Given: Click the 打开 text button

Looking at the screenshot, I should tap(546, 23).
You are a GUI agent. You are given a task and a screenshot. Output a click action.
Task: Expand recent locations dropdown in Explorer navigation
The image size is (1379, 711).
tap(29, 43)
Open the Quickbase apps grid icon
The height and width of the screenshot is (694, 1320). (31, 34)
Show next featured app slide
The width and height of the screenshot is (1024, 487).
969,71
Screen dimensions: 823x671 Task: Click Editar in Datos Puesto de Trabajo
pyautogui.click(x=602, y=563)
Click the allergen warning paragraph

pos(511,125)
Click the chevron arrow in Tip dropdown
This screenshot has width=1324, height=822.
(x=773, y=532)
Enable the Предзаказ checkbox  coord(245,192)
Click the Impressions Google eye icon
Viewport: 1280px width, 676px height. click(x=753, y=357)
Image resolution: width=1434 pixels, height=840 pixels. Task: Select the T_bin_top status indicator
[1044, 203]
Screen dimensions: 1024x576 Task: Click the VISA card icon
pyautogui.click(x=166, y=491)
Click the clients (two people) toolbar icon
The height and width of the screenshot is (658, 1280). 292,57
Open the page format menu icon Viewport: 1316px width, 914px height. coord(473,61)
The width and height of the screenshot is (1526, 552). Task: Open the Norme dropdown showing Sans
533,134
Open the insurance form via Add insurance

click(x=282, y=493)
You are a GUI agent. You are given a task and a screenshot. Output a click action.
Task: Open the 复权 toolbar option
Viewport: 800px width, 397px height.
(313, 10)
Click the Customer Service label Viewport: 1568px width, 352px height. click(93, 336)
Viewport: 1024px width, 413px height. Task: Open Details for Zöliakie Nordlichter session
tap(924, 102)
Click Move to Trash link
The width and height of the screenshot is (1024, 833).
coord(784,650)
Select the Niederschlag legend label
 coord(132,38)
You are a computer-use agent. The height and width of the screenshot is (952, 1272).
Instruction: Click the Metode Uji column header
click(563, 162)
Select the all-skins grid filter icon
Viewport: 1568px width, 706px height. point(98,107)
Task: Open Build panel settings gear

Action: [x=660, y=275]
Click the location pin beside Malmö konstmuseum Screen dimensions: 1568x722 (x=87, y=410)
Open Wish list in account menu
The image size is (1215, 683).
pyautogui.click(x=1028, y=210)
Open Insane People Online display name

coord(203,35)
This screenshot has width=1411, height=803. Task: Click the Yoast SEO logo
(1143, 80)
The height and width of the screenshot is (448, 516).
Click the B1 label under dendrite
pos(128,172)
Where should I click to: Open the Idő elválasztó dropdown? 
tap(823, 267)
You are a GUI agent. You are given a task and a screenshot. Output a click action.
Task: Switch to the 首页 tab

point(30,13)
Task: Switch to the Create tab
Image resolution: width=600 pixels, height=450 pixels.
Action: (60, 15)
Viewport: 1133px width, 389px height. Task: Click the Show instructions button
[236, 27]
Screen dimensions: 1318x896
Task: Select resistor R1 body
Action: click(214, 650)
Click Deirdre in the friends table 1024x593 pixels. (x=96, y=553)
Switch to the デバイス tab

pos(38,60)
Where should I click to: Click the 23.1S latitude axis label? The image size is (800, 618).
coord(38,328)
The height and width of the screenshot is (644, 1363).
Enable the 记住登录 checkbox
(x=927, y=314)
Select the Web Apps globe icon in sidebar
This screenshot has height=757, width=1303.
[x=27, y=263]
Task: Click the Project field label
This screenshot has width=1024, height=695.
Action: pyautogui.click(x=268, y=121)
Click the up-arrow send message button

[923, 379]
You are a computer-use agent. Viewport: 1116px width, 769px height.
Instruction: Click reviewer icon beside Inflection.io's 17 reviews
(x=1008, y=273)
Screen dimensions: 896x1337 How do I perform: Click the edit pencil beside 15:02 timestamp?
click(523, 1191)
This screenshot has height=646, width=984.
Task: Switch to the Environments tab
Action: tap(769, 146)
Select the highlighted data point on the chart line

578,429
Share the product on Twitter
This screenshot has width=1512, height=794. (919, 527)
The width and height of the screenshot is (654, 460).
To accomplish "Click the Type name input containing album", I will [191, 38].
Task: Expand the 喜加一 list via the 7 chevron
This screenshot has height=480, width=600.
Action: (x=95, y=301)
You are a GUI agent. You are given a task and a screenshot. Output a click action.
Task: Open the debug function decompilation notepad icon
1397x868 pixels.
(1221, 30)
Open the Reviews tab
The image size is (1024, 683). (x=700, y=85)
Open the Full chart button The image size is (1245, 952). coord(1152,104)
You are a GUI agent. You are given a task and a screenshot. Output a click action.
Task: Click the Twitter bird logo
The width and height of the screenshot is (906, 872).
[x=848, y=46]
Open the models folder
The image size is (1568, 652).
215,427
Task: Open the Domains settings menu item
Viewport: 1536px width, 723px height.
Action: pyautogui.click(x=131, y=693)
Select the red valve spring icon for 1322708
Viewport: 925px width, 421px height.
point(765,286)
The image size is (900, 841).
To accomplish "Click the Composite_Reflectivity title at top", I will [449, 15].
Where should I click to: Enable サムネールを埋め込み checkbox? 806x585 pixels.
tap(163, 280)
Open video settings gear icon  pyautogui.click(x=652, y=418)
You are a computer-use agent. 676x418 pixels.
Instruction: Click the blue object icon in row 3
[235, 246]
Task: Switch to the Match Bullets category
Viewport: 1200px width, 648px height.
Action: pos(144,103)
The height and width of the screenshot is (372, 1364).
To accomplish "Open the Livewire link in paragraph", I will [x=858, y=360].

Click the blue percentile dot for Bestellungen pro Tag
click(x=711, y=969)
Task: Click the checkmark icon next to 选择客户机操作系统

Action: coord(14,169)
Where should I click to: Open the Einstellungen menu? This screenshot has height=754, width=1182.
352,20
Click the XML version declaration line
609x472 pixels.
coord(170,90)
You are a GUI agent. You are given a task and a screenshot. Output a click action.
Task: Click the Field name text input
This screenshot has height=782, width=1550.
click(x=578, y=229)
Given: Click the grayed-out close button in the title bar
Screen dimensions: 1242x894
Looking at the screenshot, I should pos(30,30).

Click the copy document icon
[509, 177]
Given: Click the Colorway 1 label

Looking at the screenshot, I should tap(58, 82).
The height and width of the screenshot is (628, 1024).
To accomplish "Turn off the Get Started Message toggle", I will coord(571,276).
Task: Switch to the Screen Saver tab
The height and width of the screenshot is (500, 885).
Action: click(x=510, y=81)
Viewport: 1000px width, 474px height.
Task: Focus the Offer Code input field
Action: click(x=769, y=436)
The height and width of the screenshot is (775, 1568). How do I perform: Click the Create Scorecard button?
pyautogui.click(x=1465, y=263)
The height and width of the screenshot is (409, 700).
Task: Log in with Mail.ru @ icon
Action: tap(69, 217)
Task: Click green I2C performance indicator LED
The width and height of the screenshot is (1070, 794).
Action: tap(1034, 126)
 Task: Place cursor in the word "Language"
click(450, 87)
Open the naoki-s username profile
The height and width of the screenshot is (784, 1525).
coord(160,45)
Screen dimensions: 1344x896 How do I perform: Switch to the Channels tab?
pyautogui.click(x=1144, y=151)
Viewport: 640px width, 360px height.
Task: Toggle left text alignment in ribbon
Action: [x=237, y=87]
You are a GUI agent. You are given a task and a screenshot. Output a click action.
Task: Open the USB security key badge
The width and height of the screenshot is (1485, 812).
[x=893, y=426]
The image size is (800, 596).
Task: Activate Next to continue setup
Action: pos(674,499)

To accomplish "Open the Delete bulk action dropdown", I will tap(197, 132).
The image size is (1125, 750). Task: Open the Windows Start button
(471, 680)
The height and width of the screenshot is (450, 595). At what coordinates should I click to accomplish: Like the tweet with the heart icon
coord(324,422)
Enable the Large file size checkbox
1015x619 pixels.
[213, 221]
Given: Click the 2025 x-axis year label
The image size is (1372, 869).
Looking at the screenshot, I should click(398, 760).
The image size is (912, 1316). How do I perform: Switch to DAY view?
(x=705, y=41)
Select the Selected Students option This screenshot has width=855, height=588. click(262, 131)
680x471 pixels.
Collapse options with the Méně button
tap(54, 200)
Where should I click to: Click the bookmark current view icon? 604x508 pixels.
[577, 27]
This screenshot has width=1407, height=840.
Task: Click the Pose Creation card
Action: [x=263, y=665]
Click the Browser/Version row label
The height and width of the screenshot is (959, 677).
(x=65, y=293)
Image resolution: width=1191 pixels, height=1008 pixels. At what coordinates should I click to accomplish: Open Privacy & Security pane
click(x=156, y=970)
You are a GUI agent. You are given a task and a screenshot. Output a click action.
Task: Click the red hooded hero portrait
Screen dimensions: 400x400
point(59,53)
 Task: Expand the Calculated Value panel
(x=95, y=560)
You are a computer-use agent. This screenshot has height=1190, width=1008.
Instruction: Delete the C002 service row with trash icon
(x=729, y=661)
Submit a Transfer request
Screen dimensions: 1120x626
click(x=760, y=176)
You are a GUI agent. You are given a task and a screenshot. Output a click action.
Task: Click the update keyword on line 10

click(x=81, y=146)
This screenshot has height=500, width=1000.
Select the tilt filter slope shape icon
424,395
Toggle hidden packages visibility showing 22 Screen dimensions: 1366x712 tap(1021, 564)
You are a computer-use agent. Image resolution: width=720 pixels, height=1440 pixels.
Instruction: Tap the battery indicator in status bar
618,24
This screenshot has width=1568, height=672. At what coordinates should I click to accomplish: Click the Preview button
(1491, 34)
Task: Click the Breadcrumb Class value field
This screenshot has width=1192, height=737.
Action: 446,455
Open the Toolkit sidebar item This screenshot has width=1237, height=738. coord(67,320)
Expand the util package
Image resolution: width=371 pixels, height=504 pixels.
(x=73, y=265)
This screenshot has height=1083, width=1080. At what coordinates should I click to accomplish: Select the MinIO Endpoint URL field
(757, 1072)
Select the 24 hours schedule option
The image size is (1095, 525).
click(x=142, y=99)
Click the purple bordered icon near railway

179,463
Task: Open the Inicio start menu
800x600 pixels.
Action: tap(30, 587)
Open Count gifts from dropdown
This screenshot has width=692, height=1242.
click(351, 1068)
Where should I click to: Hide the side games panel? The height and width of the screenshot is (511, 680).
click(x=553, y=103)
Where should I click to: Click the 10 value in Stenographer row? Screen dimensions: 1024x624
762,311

• • • • •

→ **ACTION ITEM**
Whenever the word "will" shows up in a line of the entries, list that line.

→ **RESULT OF THE EXERCISE**
To accomplish "Click the Type name input containing album", I will [191, 38].
To accomplish "Click the Composite_Reflectivity title at top", I will [449, 15].
To accomplish "Open the Livewire link in paragraph", I will [x=858, y=360].
To accomplish "Turn off the Get Started Message toggle", I will coord(571,276).
To accomplish "Open the Delete bulk action dropdown", I will tap(197, 132).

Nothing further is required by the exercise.